━━ RECORDED DATA ━━

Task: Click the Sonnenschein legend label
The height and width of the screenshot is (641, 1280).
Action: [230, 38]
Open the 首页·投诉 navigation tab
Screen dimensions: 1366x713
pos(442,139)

━━━
━━ RECORDED DATA ━━

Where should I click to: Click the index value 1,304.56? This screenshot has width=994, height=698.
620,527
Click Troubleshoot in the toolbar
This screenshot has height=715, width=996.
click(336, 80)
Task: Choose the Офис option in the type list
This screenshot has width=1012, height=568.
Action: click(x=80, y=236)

━━━
━━ RECORDED DATA ━━

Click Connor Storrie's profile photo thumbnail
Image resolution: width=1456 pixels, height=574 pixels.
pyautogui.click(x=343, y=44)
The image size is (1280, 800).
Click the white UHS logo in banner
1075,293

━━━

REQUIRED WORK: The word to look for is "Task"; copy out every line of the entries that holds it.

PROBLEM SOLUTION:
Task: Click the Sonnenschein legend label
Task: Choose the Офис option in the type list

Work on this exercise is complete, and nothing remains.